**WORK TO BE COMPLETED:** Return, unchanged, every line from the one containing "Task: Click the pencil edit icon at top" through the end of the rows, including both ends. Leave the pictures out of your answer.

**DATASET EXCERPTS:**
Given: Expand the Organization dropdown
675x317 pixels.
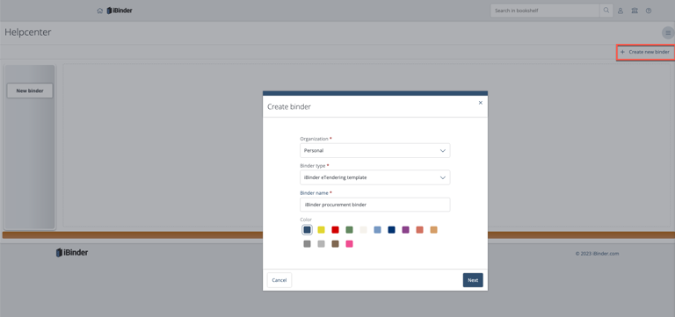Looking at the screenshot, I should pyautogui.click(x=375, y=150).
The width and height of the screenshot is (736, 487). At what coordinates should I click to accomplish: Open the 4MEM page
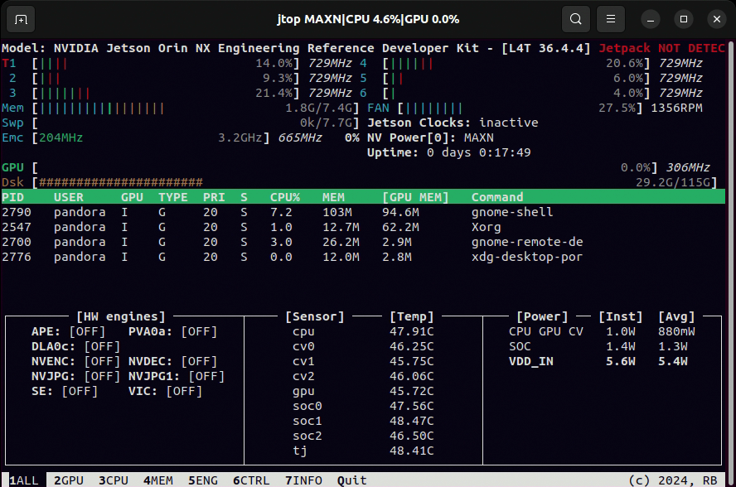coord(157,480)
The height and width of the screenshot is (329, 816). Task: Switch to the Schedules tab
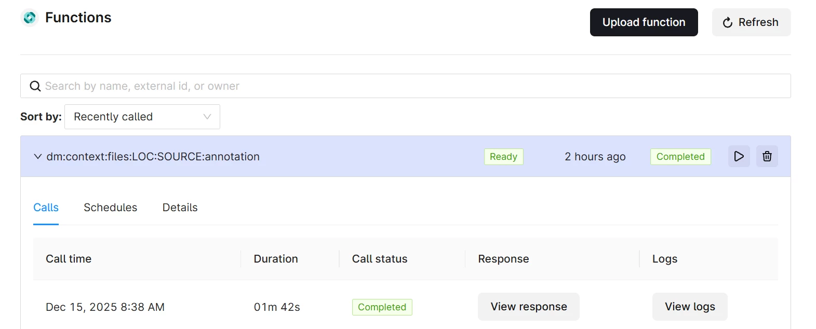coord(110,208)
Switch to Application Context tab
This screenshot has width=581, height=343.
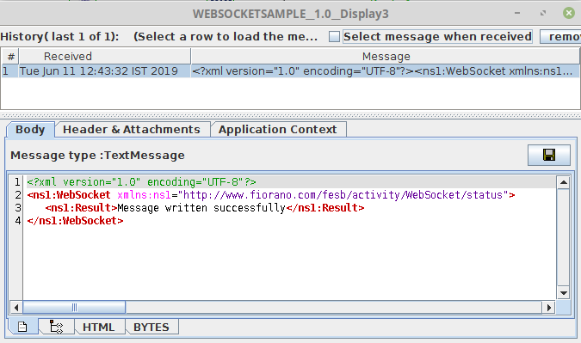click(277, 130)
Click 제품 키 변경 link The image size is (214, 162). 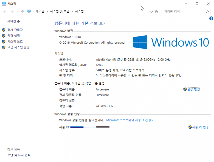(x=200, y=127)
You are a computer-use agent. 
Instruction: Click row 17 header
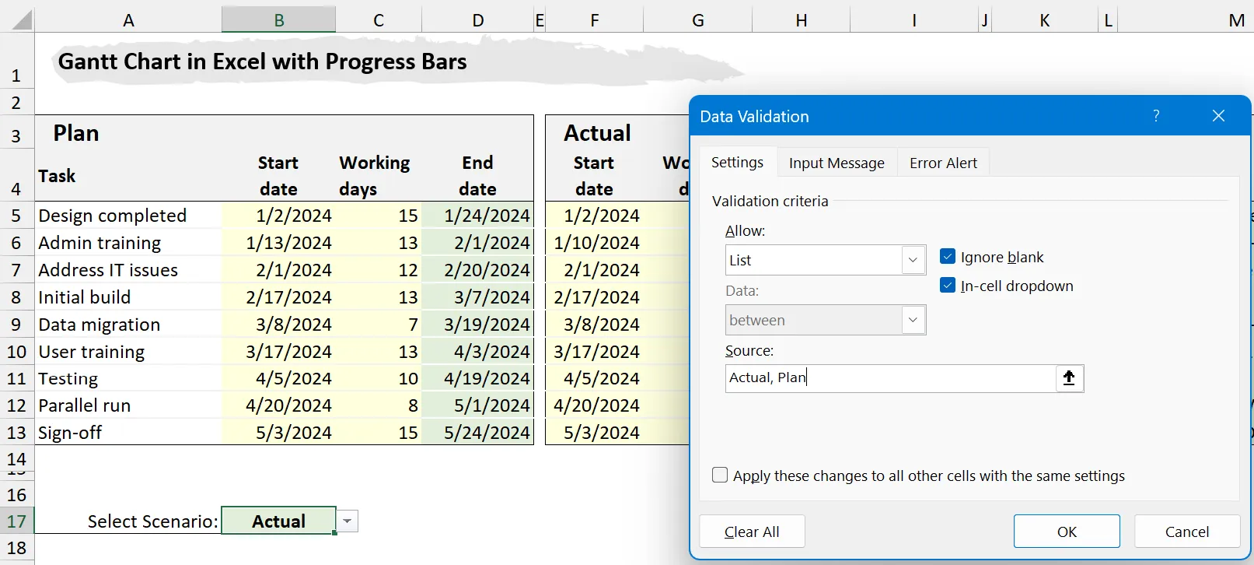16,521
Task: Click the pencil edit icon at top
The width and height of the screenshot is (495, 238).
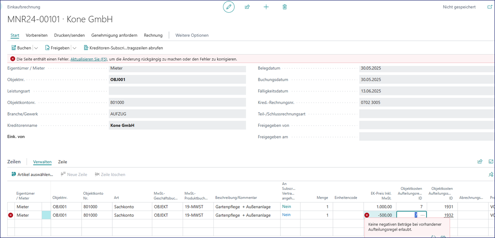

**SOLUTION:**
Task: Click the pencil edit icon at top
The width and height of the screenshot is (495, 238).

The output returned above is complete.